→ Provided information:
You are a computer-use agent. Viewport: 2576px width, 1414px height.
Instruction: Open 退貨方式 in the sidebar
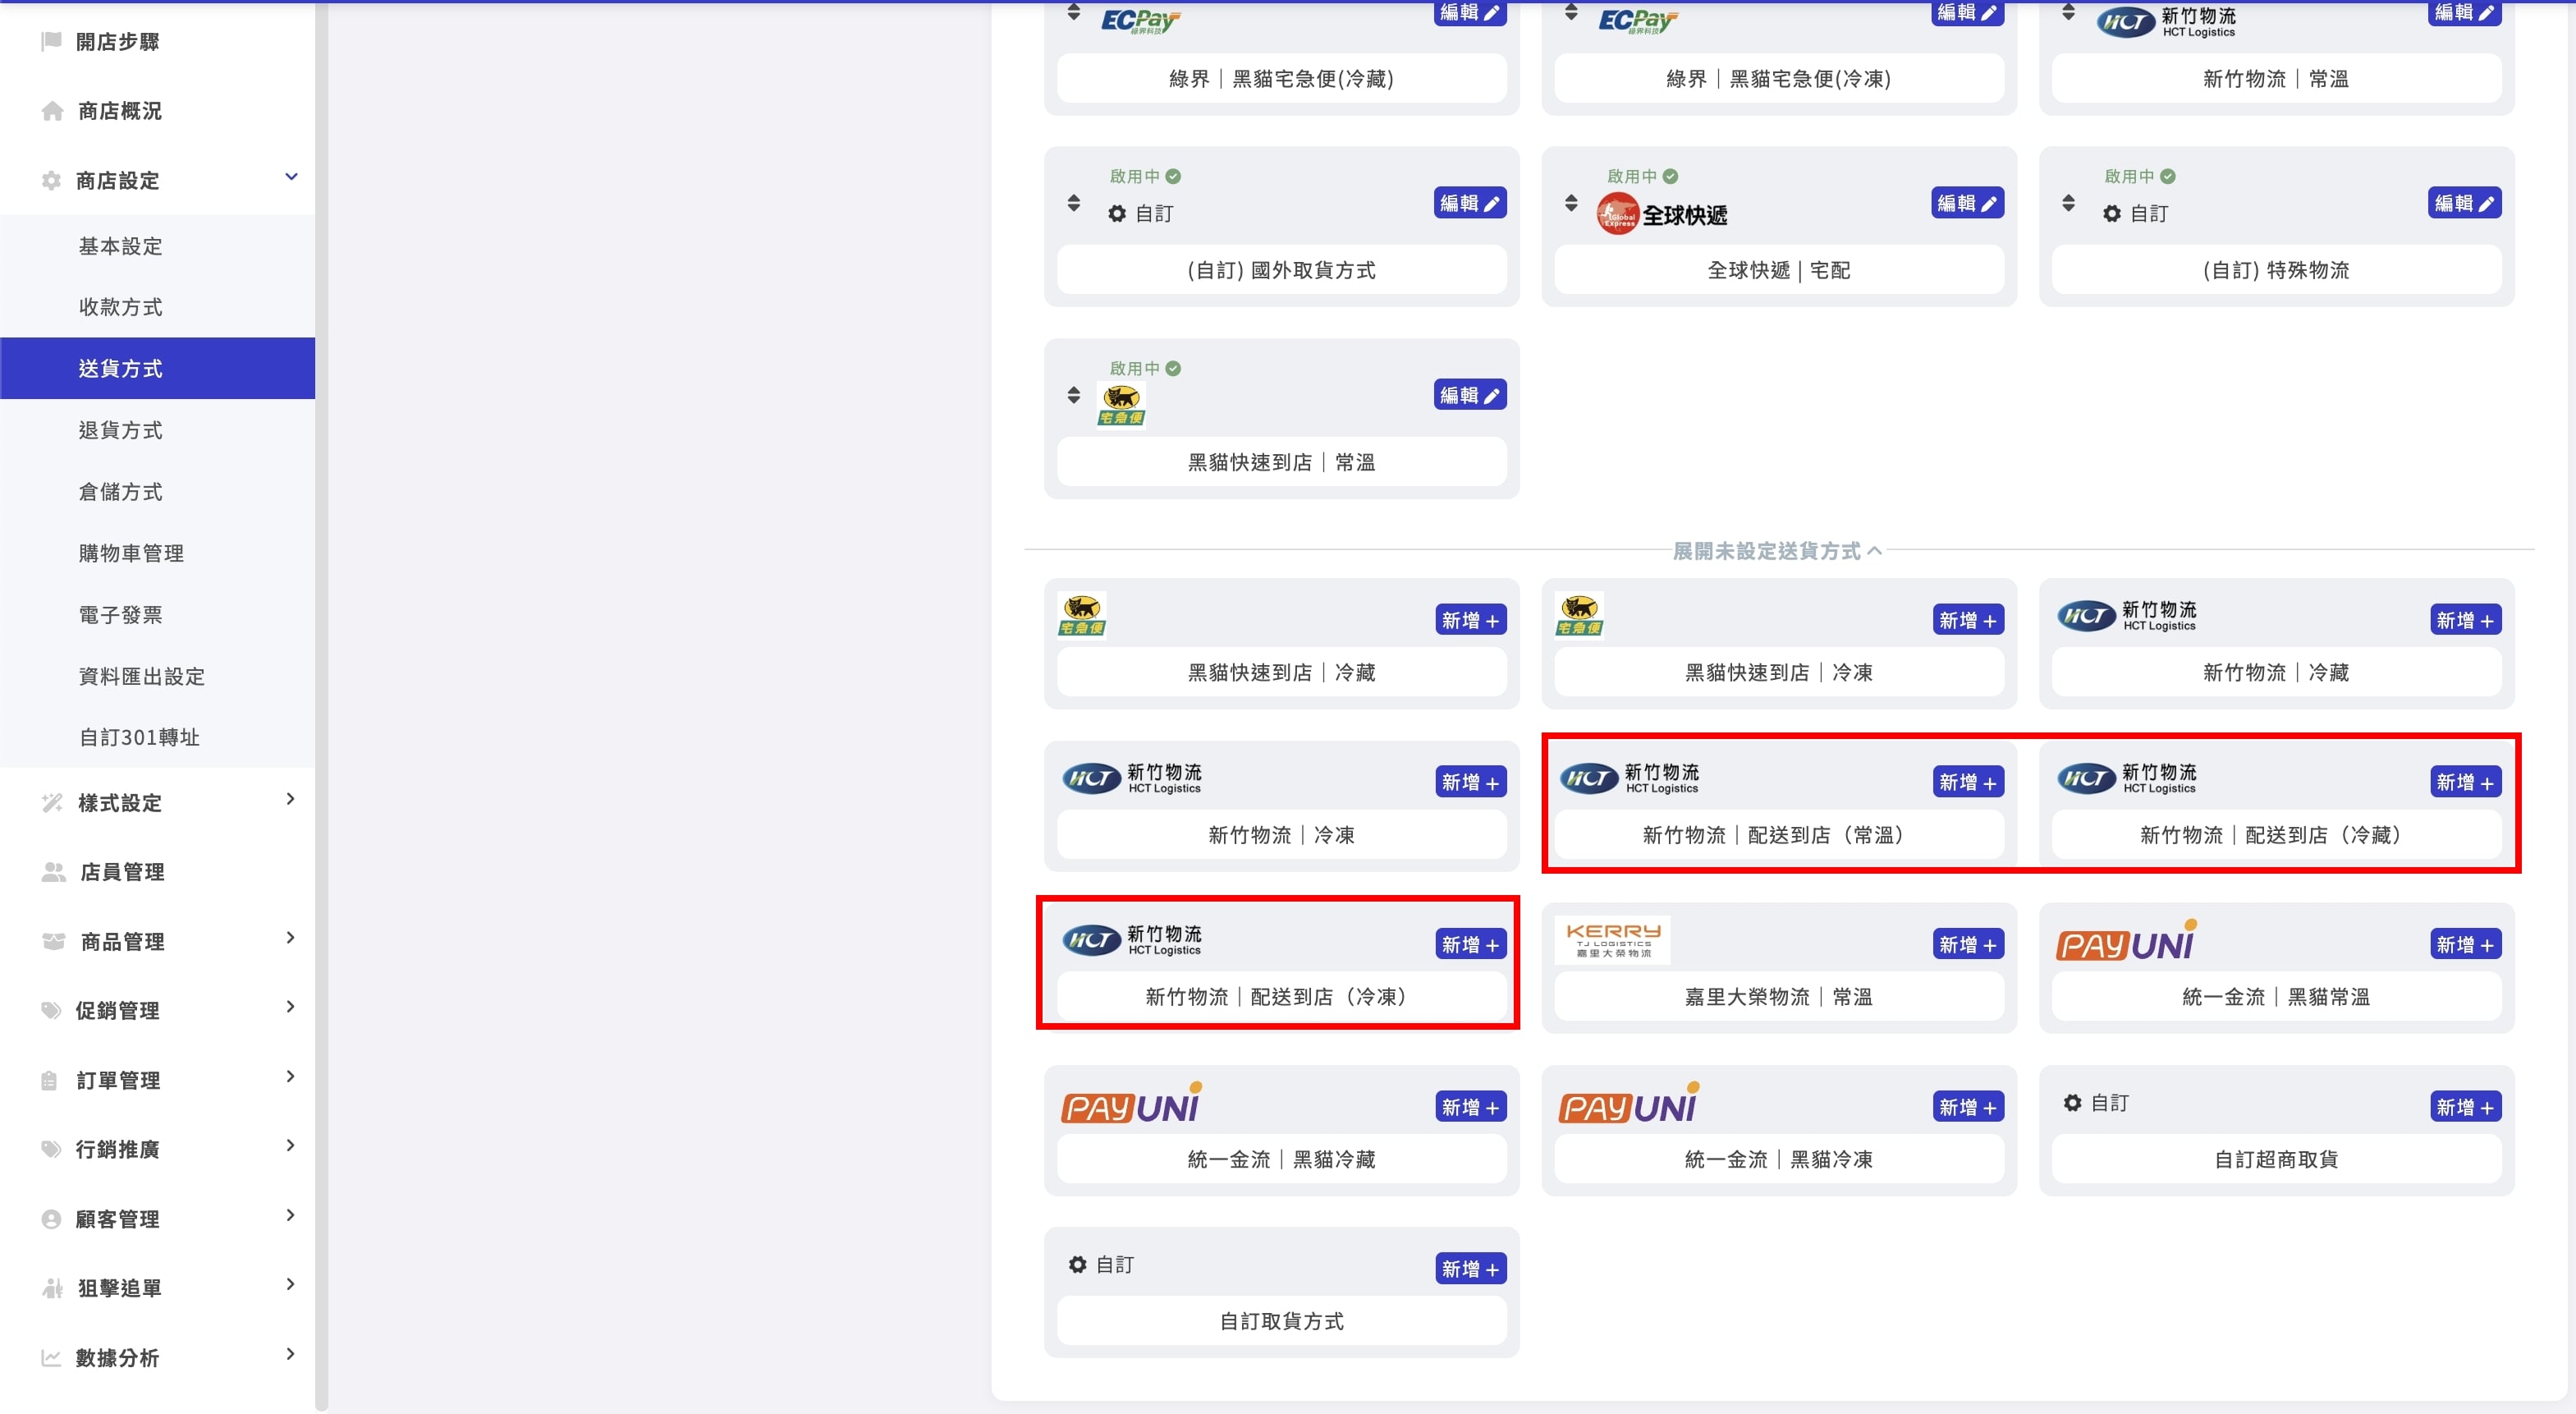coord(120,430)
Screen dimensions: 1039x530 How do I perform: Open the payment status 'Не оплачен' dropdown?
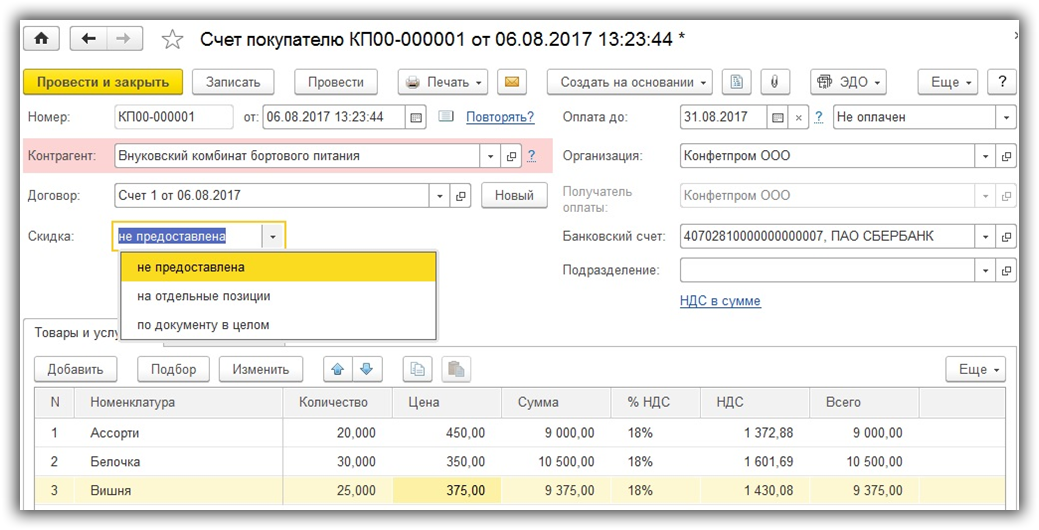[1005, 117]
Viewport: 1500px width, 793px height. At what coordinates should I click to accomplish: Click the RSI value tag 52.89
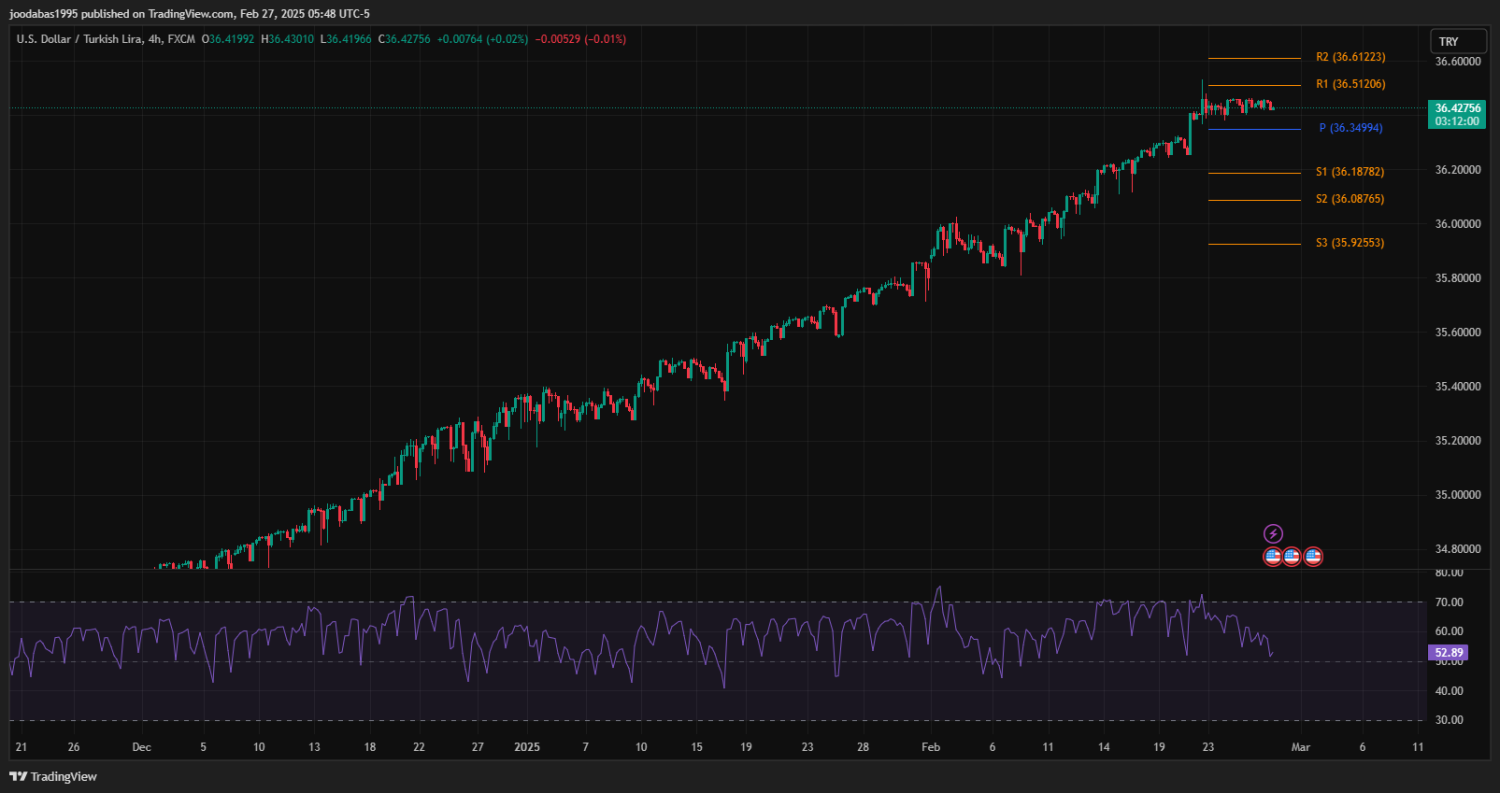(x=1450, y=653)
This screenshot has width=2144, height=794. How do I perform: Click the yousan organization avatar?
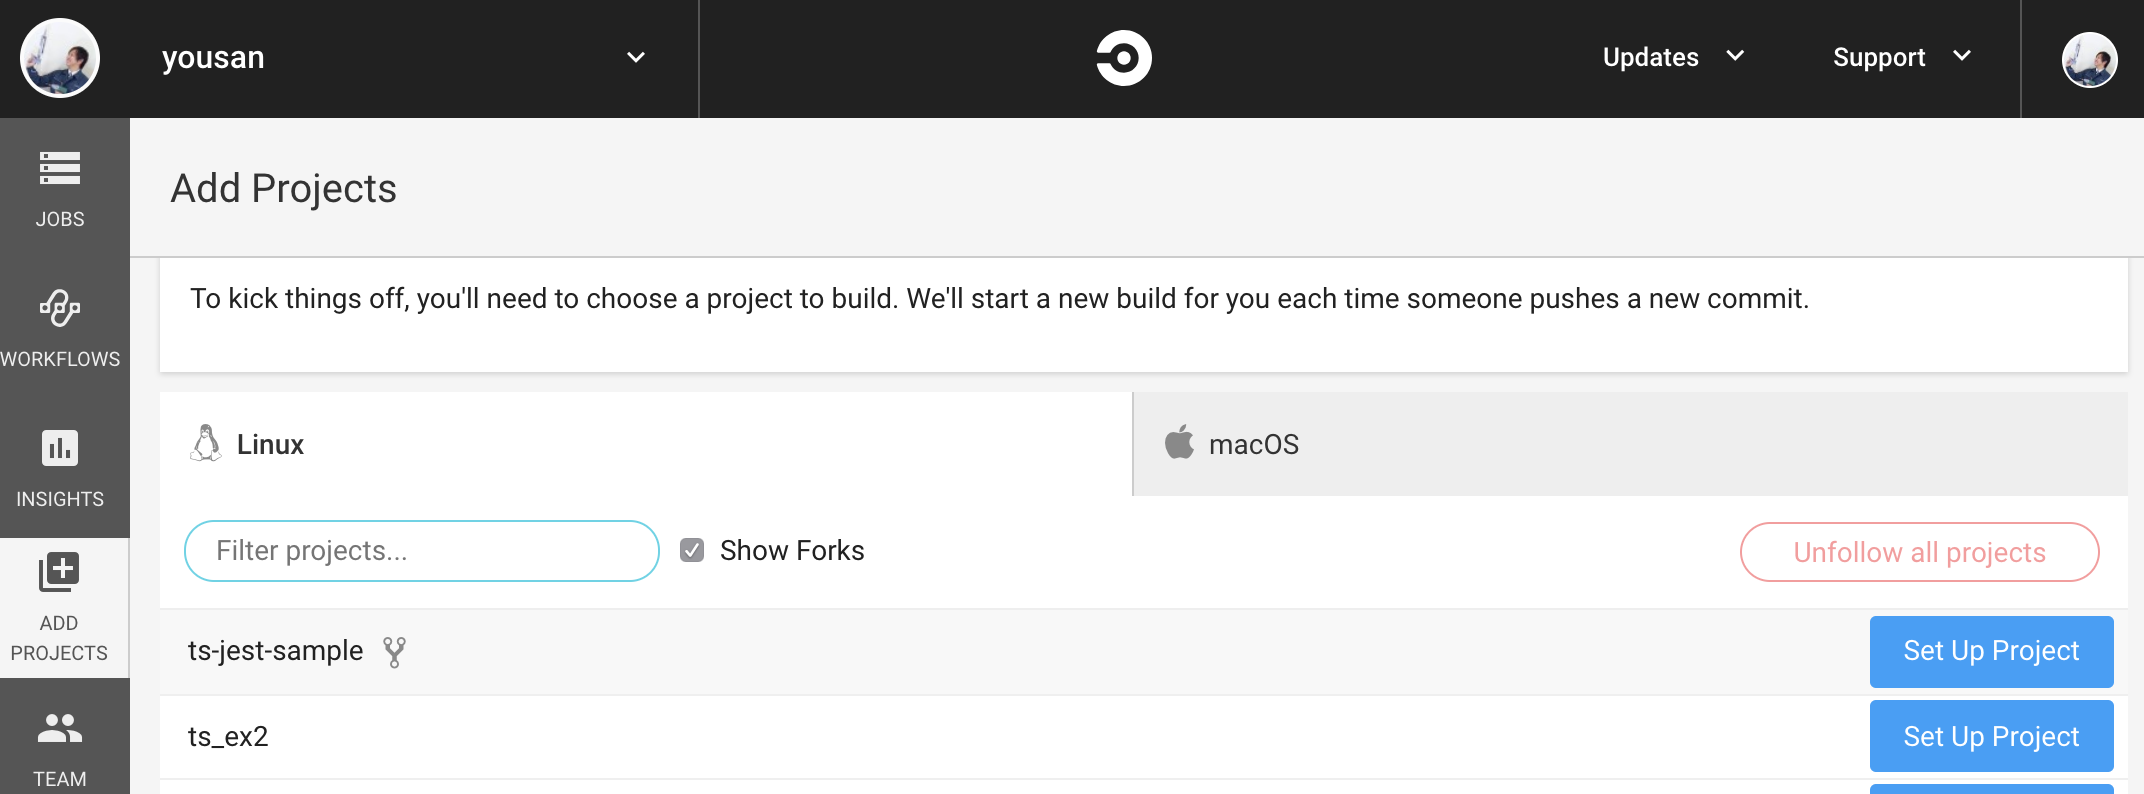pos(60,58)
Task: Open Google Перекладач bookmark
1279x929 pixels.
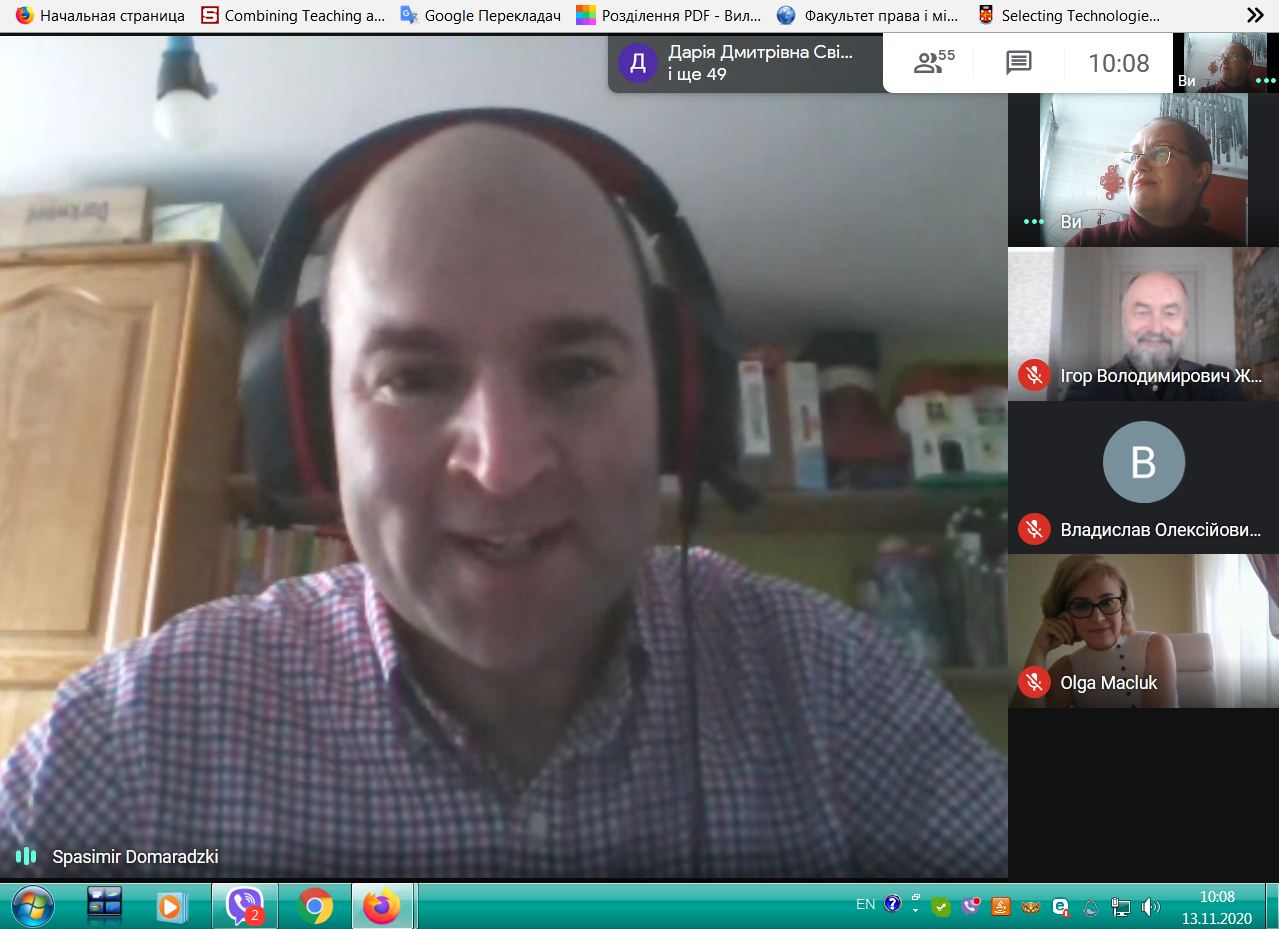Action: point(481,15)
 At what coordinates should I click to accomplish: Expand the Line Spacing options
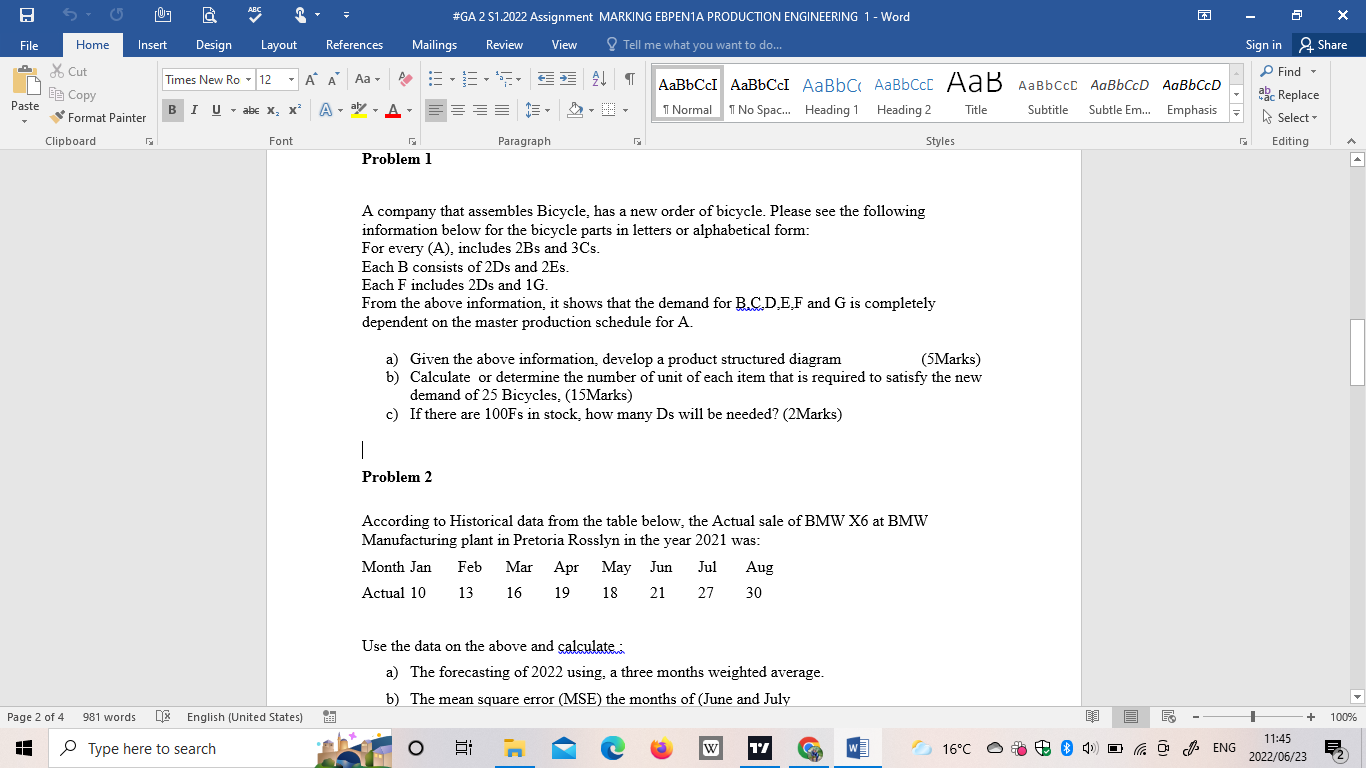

→ What you need to do:
The entries above are to be repeated exactly, except for any pictures.

→ Answer to this exercise:
You are a computer-use agent. Viewport: 2576px width, 1414px height.
Instruction: Open 退貨方式 in the sidebar
coord(120,430)
Screen dimensions: 1039x530 How do I perform: Open the payment status 'Не оплачен' dropdown?
[1005, 117]
Viewport: 1500px width, 793px height. At what coordinates should I click to accomplish: Click the RSI value tag 52.89
(x=1450, y=653)
This screenshot has width=2144, height=794. How do I perform: Click the yousan organization avatar?
pos(60,58)
Task: Open Google Перекладач bookmark
1279x929 pixels.
Action: point(481,15)
 At what coordinates should I click to accomplish: Expand the Line Spacing options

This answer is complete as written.